Extract provided:
++++++++++++++++++++

It showed 93 percent of 39 schools responding said kindergartners today "have more emotional and behavioral problems than were seen just five years ago." A majority of day-care centers, which host the tiniest tots, revealed that "incidents of rage and anger" have increased over the past three years.
Ronald Stephens, director of the National School Safety Center in Westlake Village, Calif., said this is true across the country. He told Time, "Violence is getting younger and younger."
Time cited such problems as "economic stress," though youngsters have lived through far more stressful times without 3-year-olds stabbing classmates with forks, as the authors describe one tyke doing.
Time suggested there may be too much time in child care, a politically incorrect but at least sane observation, and the authors looked to academic pressure, though it's helpful to note that's waxed and waned for a century.
The authors largely blamed violence in the media. Well, OK. But then why do many kids who see the same images not act this way, and how is it then that adult criminal activity has been on a significant downward spiral for years?
What the Time authors didn't do is give anything more than a glancing nod to parents and how they raise their kids.
Talk about a root cause.
As Ronald Simons, a sociologist at the University of Georgia in Athens, told Parents: "Without structure, children become self-absorbed, selfish and unhappy - and they make everyone around them miserable, too."

++++++++++++++++++++

Tasks to carry out:
**1)** In the commentary on young children's behavior, what share of the responding schools said kindergartners today have more emotional and behavioral problems than five years ago?
**2)** Decide whether each statement agrees with the commentary on young children's behavior: (a) Ronald Stephens directs the National School Safety Center in Westlake Village, Calif. (b) The Time authors largely blamed academic pressure. (c) Ronald Simons is a sociologist at the University of Georgia.
**3)** Go on with the commentary on young children's behavior, starting after its final sentence.

Provided information:

++++++++++++++++++++

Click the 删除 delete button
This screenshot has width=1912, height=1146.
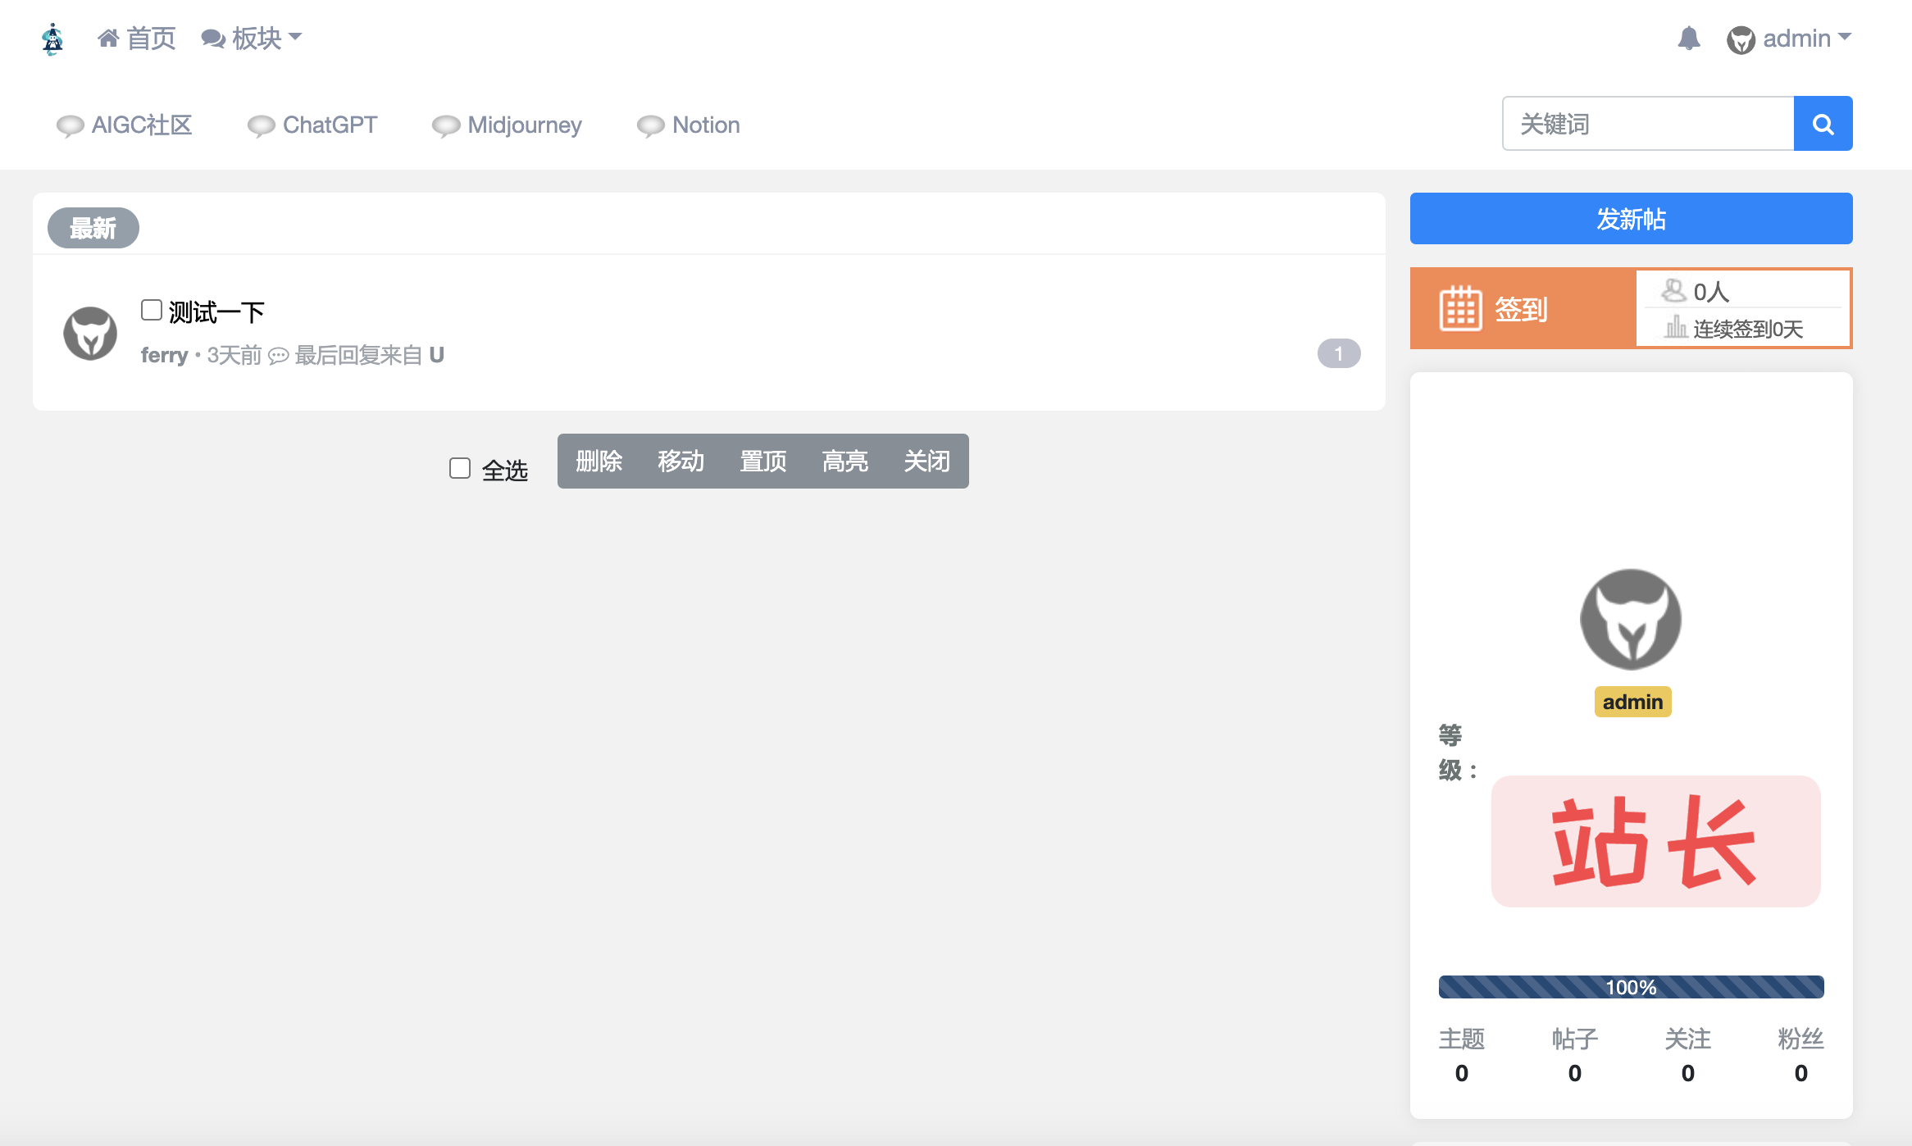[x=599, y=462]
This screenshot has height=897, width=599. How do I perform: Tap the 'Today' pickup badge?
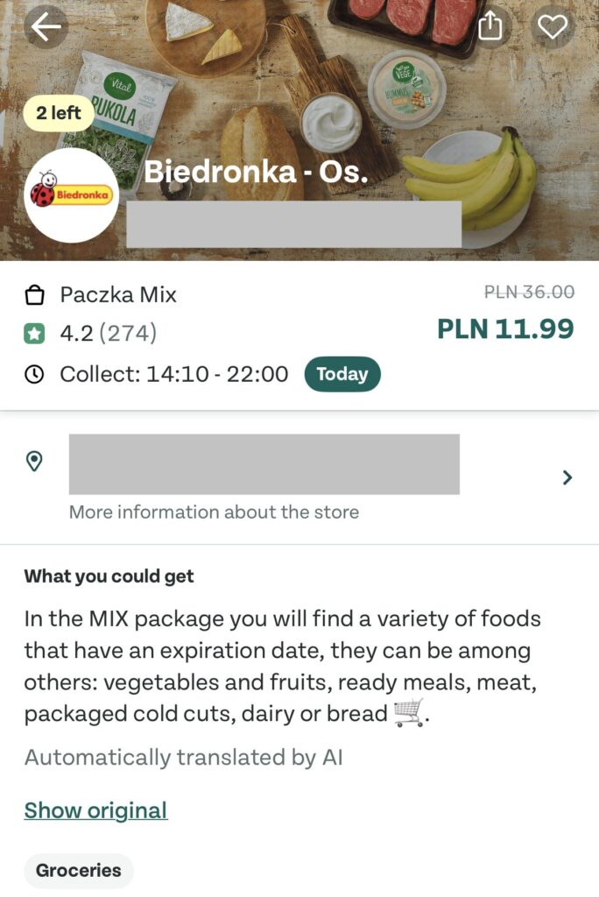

++++++++++++++++++++

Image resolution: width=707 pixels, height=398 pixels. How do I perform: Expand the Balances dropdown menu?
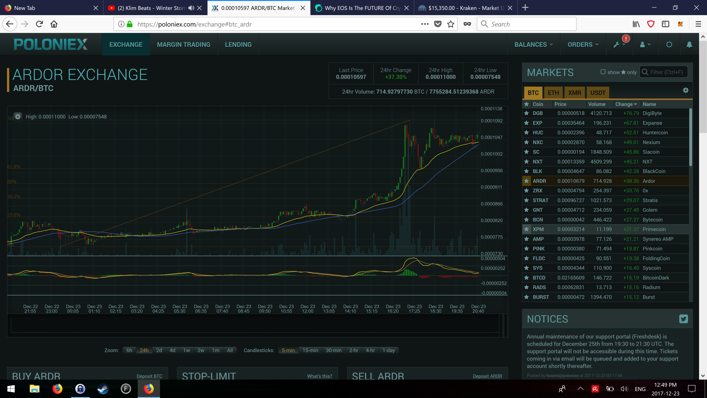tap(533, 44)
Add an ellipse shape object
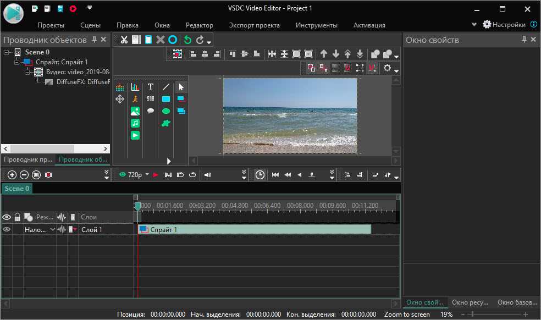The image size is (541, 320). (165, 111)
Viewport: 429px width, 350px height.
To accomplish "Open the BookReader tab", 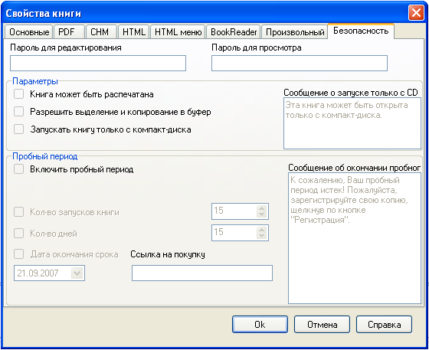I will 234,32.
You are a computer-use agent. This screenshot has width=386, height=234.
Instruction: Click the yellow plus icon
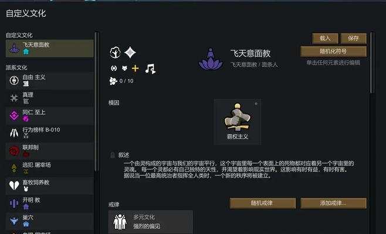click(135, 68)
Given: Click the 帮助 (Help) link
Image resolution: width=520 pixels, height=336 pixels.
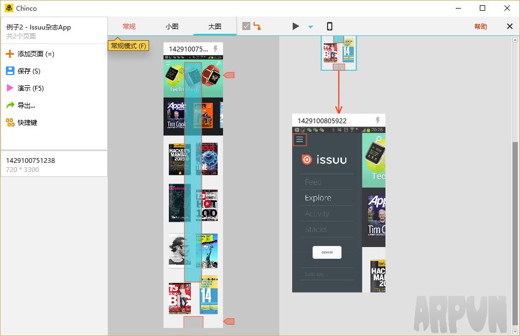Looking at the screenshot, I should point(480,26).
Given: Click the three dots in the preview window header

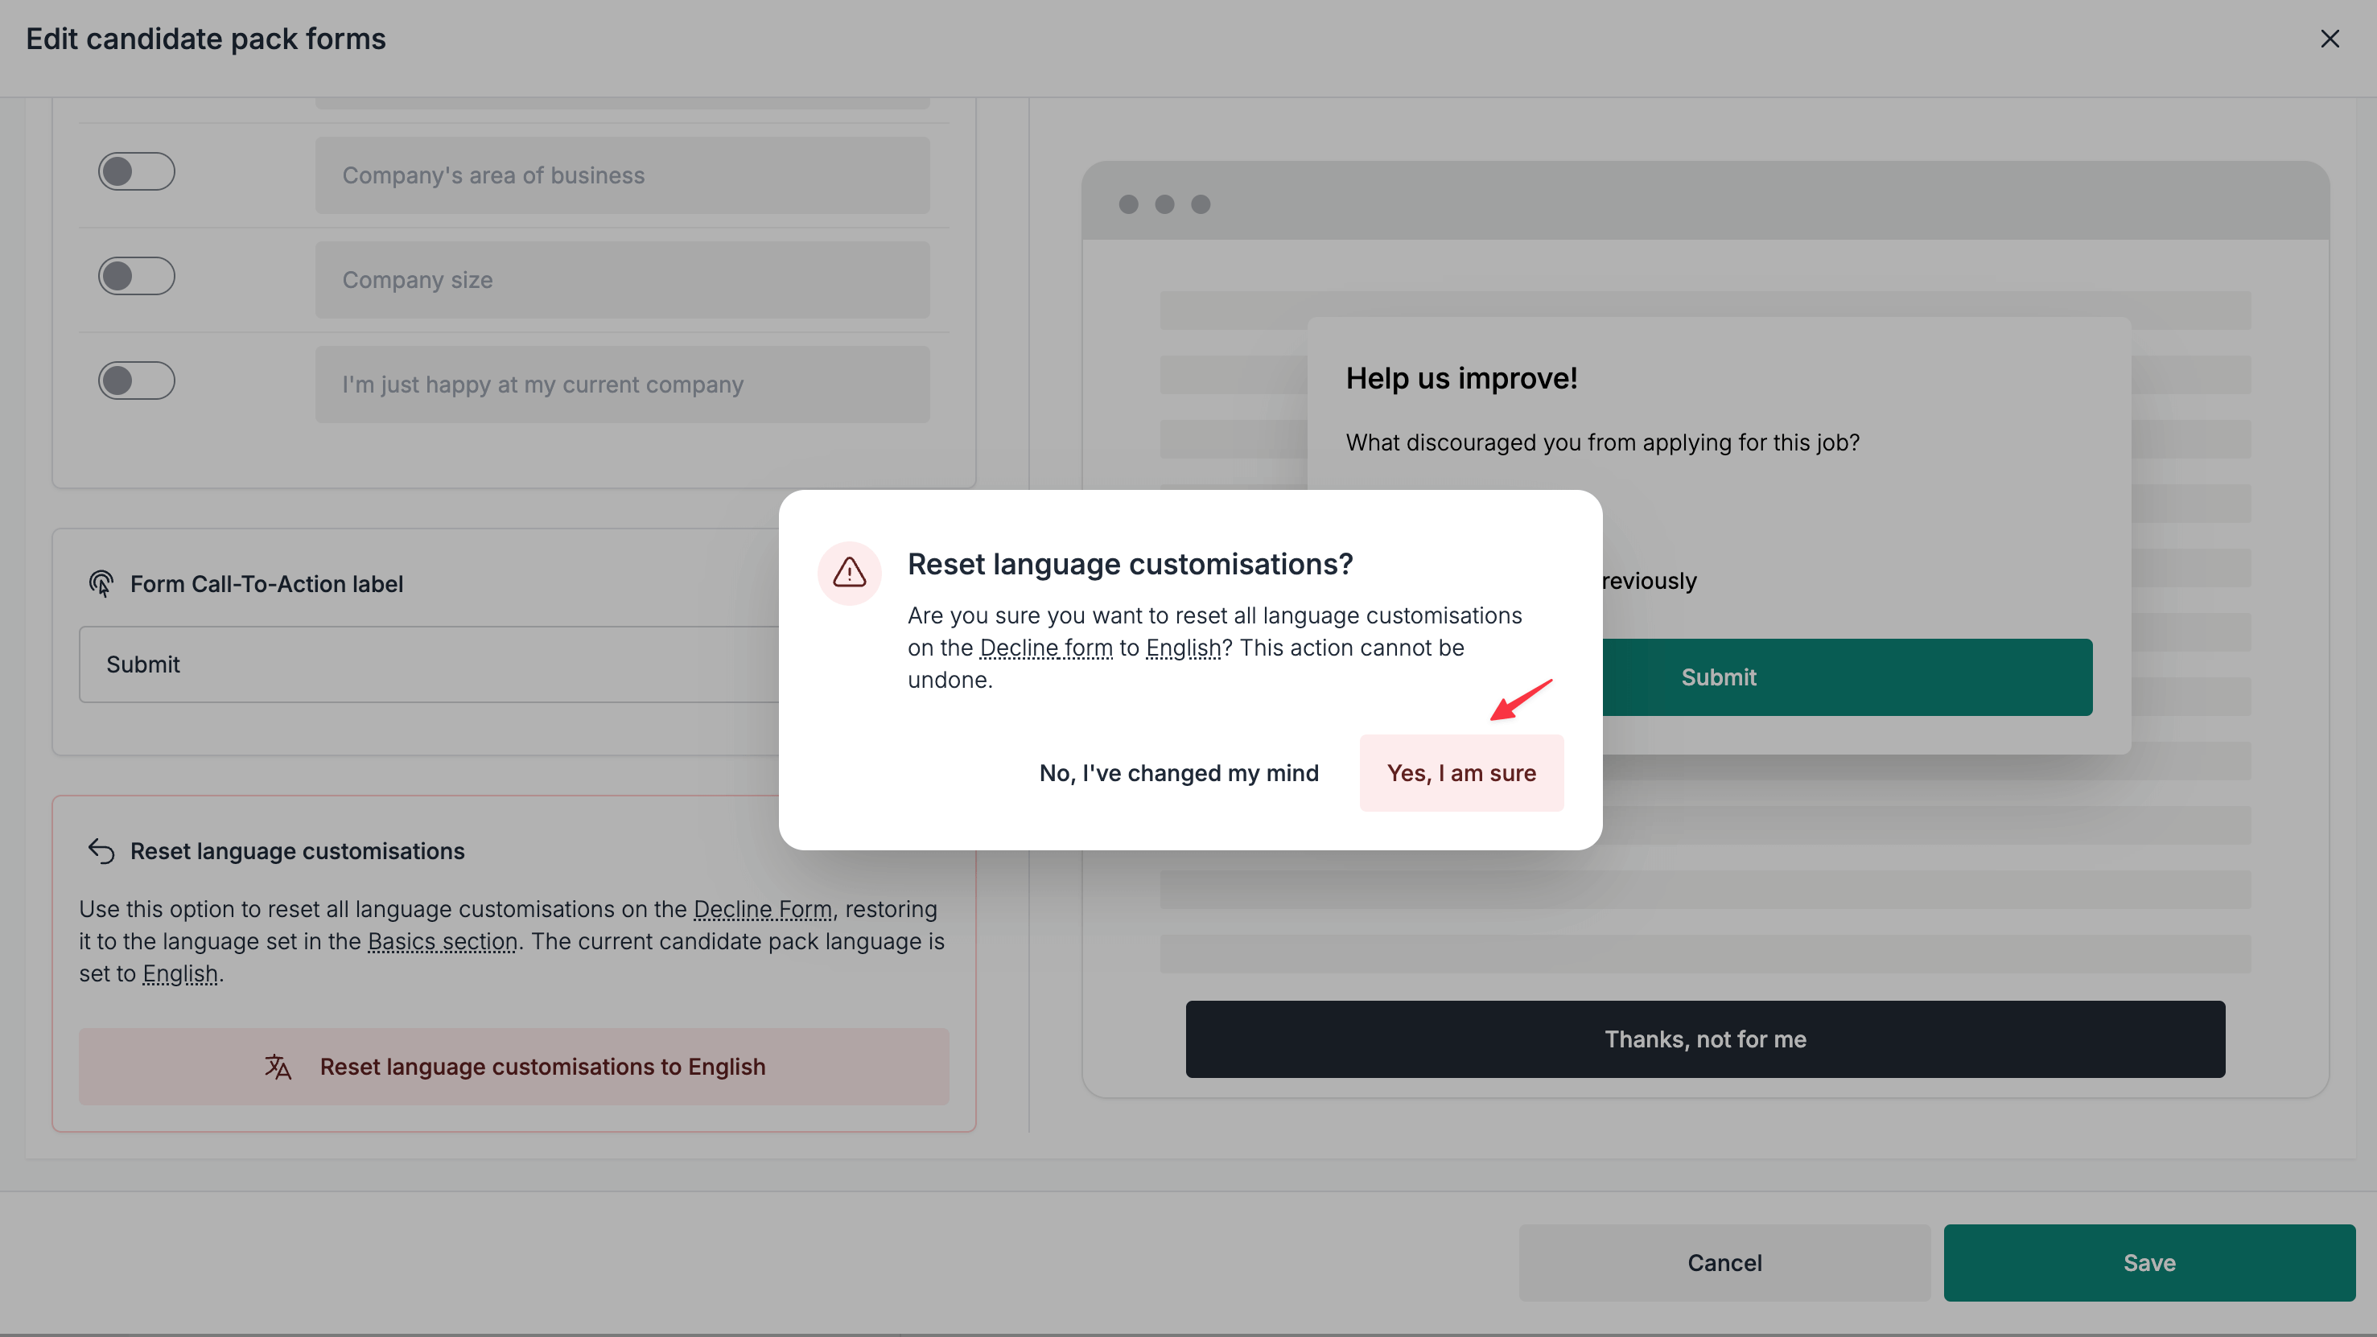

++++++++++++++++++++

In response:
**1)** 93 percent of 39 schools responding.

**2)**
(a) Yes: "Ronald Stephens, director of the National School Safety Center in Westlake Village, Calif."
(b) No: "The authors largely blamed violence in the media."
(c) Yes: "Ronald Simons, a sociologist at the University of Georgia in Athens"

**3)**
He cited studies that show kids raised by authoritative parents, meaning loving moms and dads who set firm limits and stick to them, "excel academically, develop better social skills, feel good about themselves and are happier overall" than peers raised by lax or excessively harsh parents.
Interestingly, Simons echoed other research that finds the longer the child behaves poorly the more permissive parents become, setting in place a terrible cycle that ends - who knows where? With a healthy 6-year-old attacking her teacher?
I call it a modern-day commitment to the "cult of the always-contented child." We parents are committed to our own pleasure and to the constant pleasure of our kids, too.
We worry they won't like us if we give them anything less. Tragically, we don't worry about the consequences of sending them down such a self-destructive path.
In more technical terms, Simons told Parents, "There's an (unfortunate) fear that it's traumatic for a child to be disciplined and to hear 'no' too often."
Ah, a slim ray of common-sense advice on parenting. 2004 may already be looking up.
Maybe, ... maybe not, but the manual would still be in how many different languages? With each of the pages requiring a gas station map refolding expert to refold it. Even worse the manual would be written by the same person that writes all of those instructions for putting together all of the "Barbie Dream (you name the indebtedness object of the occasion)." or the G.I. JOE Combat (somethings)
So do I - and hubby is even worse when it comes to keeping a straight face!!!
LOL!!! I like that!
My ittle angel decided ice cream was a great idea for a snack this morning - she proceeded to get it herself after I had dozed back off while we were reading in my bed.
What could I say to her?!!!!
ROTFL! I love the imagery.
(Happy New Year.)
That about sums it up!!!!
I'm sure your girls are positively delightful. No one is questioning your affection or concern for them. (BTW we picked up Shaw's book this a.m. on the strength of this thread)
That being said, idle statements like the one above would lead one to conclude you're very comfortable casting yourself in the role of Goldilocks; and that's just not where a parent with a tantrum throwing child belongs.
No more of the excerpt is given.